Objectifs Centre for Photography and Film
Korea, North Singapore

In her first solo exhibition, photojournalist Wong Maye-E presented over 70 works at Objectifs Centre for Photography and Film, taken during her current stint as lead photographer for The Associated Press (AP) in North Korea. Invariably referred to as “the hermit kingdom” and “one of the world’s most repressive regimes,” North Korea strictly supervises visiting journalists and mandates what and who may be documented. Wong’s exhibition, titled “North of the DMZ,” might therefore imply yet another dreary round of state-sanctioned images: gleaming weaponry, a well-drilled military, synchronized mass-celebrations, and the vacuous smiles of the country’s “maniacal” dictator, Kim Jong-un. While these indeed are among Wong’s imagery at Objectifs, her offbeat compositions and idiosyncratic punctuations of color and abstraction strip some of the veneer from North Korea’s politically curated fictions.

Wong has worked for AP since 2003. She first visited North Korea’s capital Pyongyang in 2013, shortly after the AP established its full bureau there, and she took over as AP’s lead photographer for the country following the departure of veteran photographer David Guttenfelder in 2014. Based in her native Singapore, Wong travels monthly to North Korea, to Pyongyang and beyond. She is accompanied always by an official government “minder” who directs her observations to stay within those authorized areas around Pyongyang that are intended to project prosperity—beyond which lie famine, poverty and prison labor camps.

WONG MAYE-E, 2015, photographic print, 68.3 × 101.5 cm. North Korean school girls holding brooms bow to pay their respects toward a mural which shows the late North Korean leader Kim Il Sung delivering a speech, before sweeping the area surrounding this mural on Tuesday, Dec. 1, 2015, in Pyongyang, North Korea. Courtesy AP Photo/Wong Maye-E. 

Without free access to her beat—she covers “news and everyday life”—Wong allows herself to be led and, though her creative freedom is limited, she draws on elements of rhythm and contrast to energize—and humanize—the explicitly propagandist imagery. Her photographs at Objectifs are titled simply with brief descriptions and dates, and are hung in related groupings that include portraits, urban street scenes and the ubiquitous soldiers. Among these are a half-dozen works depicting North Korea’s famous quasi-military gatherings, which involve thousands of perfectly synchronized participants. A stifling anti-American rally (2015), a choreographed children’s ensemble (2013), and a trippy “mass dance party” (2016) are all projected as entrancing Escher-like tessellations.

WONG MAYE-E, 2015, photographic print, 78.6 × 118.9 cm. A soldier stands during a parade in Pyongyang, North Korea, Saturday, Oct. 10, 2015 to mark the 70th anniversary of the country’s ruling party.

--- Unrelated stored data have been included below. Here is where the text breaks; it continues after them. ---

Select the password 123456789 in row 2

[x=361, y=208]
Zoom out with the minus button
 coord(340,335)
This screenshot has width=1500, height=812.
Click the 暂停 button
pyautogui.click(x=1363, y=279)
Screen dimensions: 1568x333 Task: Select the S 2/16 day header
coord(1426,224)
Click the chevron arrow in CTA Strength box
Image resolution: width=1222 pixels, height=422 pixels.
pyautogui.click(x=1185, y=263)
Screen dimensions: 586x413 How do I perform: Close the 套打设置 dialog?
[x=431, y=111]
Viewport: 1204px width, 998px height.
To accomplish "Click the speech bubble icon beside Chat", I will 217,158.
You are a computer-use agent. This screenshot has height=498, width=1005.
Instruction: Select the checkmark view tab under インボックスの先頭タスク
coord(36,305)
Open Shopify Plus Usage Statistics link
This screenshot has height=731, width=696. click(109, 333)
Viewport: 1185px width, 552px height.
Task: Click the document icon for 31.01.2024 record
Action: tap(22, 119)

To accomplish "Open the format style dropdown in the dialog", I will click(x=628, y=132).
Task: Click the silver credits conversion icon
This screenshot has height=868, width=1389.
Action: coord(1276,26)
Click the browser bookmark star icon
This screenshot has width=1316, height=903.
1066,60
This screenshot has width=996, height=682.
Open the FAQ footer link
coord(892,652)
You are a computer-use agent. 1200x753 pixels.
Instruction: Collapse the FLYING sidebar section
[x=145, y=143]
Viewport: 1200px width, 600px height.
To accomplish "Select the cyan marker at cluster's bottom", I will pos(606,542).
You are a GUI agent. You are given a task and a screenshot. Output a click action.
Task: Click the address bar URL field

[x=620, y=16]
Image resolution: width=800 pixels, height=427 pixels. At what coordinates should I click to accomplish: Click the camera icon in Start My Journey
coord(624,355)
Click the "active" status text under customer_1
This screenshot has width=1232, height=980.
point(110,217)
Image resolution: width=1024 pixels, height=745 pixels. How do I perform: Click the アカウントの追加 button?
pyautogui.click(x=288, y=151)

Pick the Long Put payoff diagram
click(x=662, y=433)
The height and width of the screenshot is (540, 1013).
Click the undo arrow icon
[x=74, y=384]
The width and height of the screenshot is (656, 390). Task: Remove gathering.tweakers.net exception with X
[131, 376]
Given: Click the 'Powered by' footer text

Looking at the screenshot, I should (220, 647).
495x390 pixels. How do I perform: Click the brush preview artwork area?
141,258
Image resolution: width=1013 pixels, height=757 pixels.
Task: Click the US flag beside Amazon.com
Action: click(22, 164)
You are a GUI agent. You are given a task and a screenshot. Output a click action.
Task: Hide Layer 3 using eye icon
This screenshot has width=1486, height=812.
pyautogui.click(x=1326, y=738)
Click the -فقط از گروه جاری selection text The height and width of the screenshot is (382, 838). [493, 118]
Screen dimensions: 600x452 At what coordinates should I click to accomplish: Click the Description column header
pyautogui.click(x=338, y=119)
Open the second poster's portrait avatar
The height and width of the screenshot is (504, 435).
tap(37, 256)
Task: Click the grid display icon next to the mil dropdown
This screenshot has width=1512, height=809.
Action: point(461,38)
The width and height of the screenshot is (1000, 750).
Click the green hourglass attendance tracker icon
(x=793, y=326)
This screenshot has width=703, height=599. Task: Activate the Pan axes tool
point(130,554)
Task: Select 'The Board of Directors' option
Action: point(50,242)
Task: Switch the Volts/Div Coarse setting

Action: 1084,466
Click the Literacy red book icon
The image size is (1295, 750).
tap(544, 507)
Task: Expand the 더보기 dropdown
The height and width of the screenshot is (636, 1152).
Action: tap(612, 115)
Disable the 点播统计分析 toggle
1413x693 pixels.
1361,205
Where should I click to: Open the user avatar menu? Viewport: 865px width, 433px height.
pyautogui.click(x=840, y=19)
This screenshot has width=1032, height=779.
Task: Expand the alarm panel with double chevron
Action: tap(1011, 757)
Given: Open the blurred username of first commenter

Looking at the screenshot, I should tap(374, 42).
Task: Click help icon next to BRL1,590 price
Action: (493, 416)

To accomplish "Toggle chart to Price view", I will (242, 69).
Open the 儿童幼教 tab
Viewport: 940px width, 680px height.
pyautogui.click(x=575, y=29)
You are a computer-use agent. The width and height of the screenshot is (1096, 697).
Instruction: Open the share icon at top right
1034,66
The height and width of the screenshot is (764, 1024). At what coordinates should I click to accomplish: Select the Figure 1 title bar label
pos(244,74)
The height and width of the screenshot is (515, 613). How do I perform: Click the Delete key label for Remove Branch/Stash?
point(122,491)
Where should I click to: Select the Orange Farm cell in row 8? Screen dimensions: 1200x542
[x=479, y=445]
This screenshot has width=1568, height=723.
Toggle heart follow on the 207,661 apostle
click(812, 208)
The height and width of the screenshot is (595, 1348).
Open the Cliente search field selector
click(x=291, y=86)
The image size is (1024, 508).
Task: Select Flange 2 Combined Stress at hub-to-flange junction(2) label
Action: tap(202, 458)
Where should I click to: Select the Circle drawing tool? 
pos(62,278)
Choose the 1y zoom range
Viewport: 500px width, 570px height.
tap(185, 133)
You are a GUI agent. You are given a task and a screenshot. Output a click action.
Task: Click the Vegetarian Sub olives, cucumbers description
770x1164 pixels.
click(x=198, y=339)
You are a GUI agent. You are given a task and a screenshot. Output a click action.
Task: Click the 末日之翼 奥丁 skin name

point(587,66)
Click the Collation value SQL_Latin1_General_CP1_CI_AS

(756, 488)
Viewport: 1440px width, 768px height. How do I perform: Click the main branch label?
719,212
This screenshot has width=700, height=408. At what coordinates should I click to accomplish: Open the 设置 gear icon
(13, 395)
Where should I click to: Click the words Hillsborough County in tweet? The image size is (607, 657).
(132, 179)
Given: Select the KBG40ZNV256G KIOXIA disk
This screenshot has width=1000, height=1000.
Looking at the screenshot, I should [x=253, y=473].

Courtesy AP Photo/Wong Maye-E. 

In contrast to this political theater, Wong’s photographs more often reveal some odd angle, peculiar cadence or spontaneity that betray genuine intimacy, such as the impromptu whisper between two children—one wearing glorious pink—captured in a 2016 image. She captures quirky, sometimes surreal moments, such as women (workers in the nation’s largest textile factory) gossiping in a sauna (2014); a seaside children’s camp bathed in glowing colors (2014); euphoric visitors on vintage amusement park rides (2014); and volleyballers against the painted backdrop of a swan-lake mural (2015). Wong also collects portraits of subjects who (keeping in mind they are in the presence of Wong’s accompanying “minder”) are obliged to perform their roles quite seriously. One of these is a distant shot of a traffic policewoman who stiffly directs cars from within a white bull’s-eye circle, accompanied by her attenuated shadow—an abstract masterpiece of government staging. Yet in another dozen or so quiet character studies, which include a very young soldier, a gnarled village elder, beer girls, an Olympic medalist and pristine uniformed workers, Wong succeeds in capturing instances of fumbled self-reference, where restraint is tempered and faces gentled.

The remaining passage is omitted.